Pooled Cross Section Time Series Models
refers to the method of combining time series (quarterly) data
with cross sectional (state level) data. This method has the advantage
of capturing a larger portion of the variability in the data (making
the parameter estimates more robust) while allowing a framework
to be designed to test a variety of hypotheses.
For example, lets say we are interested in developing a forecasting
model to explain unit sales for the Southeast region as a function
of disposable income, product price, average age of the adult
population, and advertising dollars. Given 36 quarters of history,
you could build an regional model using 36 data points and forecast
the total unit sales for the Southeast. Alternatively, you could
construct a regression model for the 9 state region and use the
data for each state as individual cross sections  a model that
would have 36 * 9 = 324 total observations. By including dummy
variables for each state, your model could be made to describe
differentials at the state level rather than simple at the region
level.
Estimation for the Pooled CrossSection Time Series Model is
generally accomplished through a Generalized Least Squares (GLS)

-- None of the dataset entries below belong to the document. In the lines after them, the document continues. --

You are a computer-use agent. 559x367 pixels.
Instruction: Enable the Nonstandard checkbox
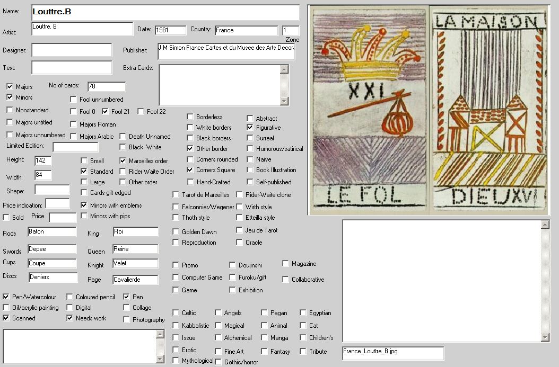(x=10, y=110)
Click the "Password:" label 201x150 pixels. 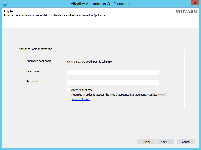click(33, 82)
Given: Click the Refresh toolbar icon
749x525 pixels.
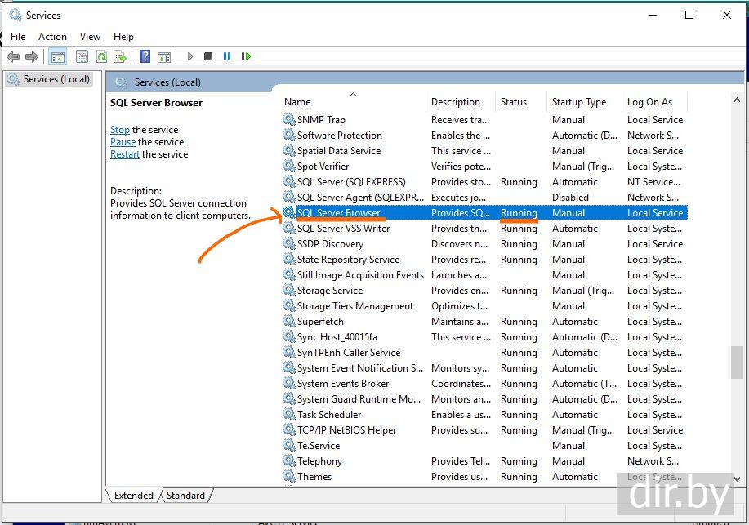Looking at the screenshot, I should point(101,56).
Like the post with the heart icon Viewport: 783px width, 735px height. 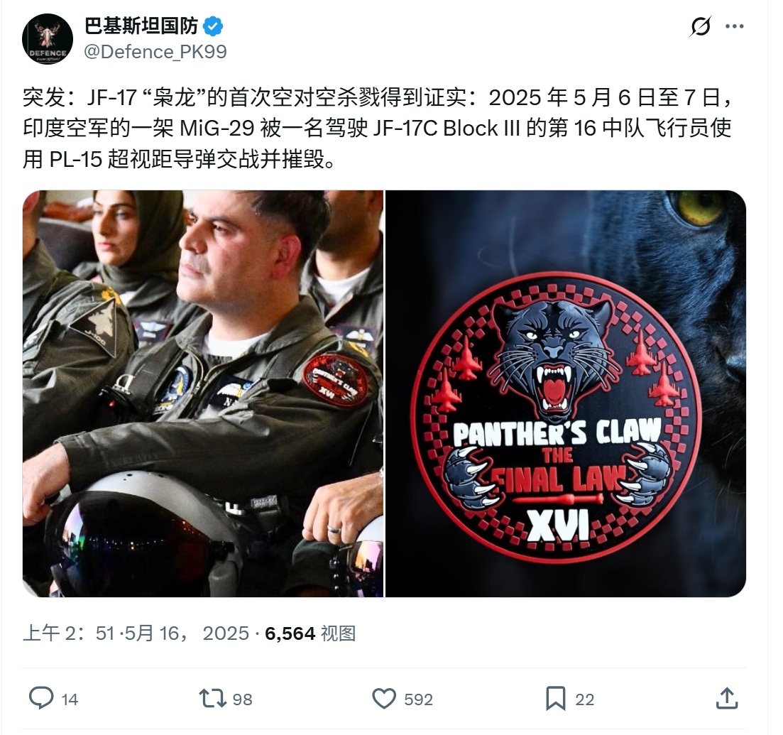[x=384, y=698]
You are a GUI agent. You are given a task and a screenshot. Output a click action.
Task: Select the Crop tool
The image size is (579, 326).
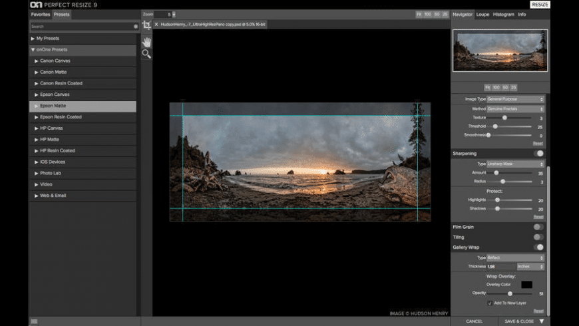tap(146, 25)
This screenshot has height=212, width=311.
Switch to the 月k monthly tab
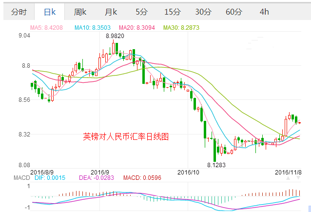111,11
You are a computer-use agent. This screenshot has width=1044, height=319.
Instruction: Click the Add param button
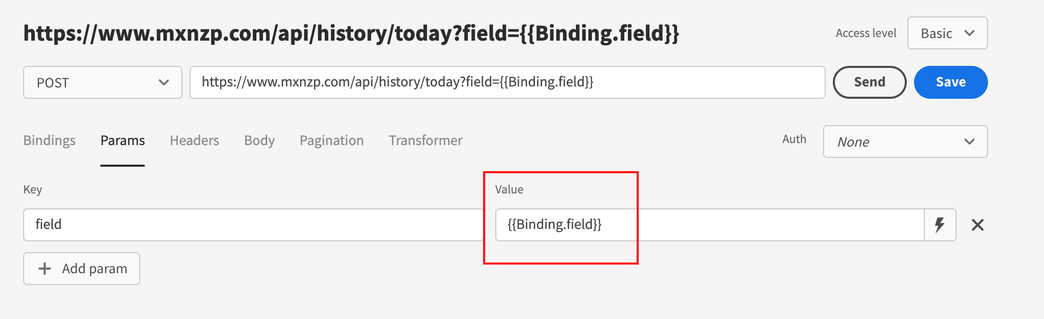[81, 269]
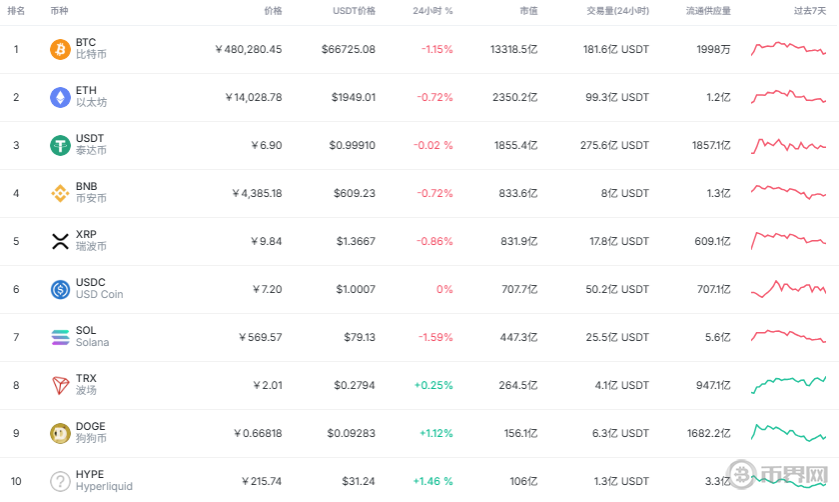Image resolution: width=839 pixels, height=502 pixels.
Task: Click the TRON TRX coin icon
Action: (61, 385)
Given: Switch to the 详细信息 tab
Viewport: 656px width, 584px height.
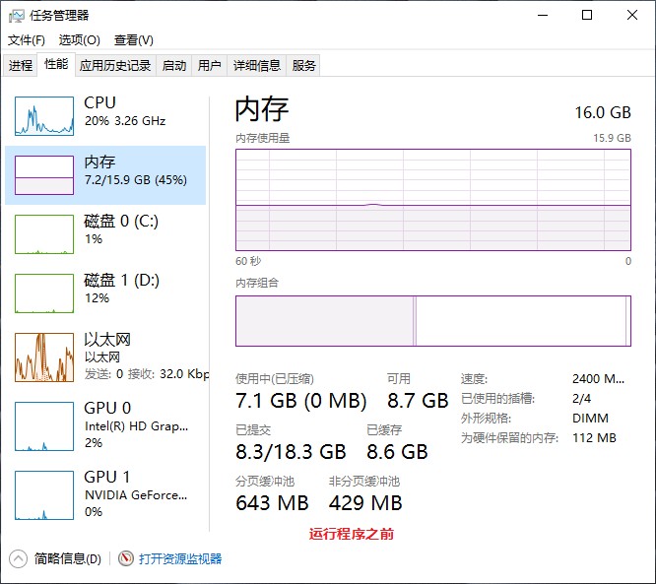Looking at the screenshot, I should pos(256,66).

procedure. The estimation procedure often suggested for this type
of data is referred to as the KMENTA [1986] Model. The pooling
technique described by KMENTA employs a set of assumptions on
the disturbance covariance matrix that gives a crosssectionally
heteroscedastic and timewise autoregressive model. In general,
the procedure is accomplished in four steps:
* Ordinary Least Squares is used to estimate
preliminary coefficients and residuals needed in subsequent steps.
* The residuals are used to compute autocorrelations throughout
the cross sections.
* The autocorrelation estimates are used to transform the observations
and OLS is then applied. The error variances and covariances are
estimated from the residuals of the transformed model.
* The GLS estimator is obtained and certain assumptions are
made as to the full or partial use of the GLS Phi matrix.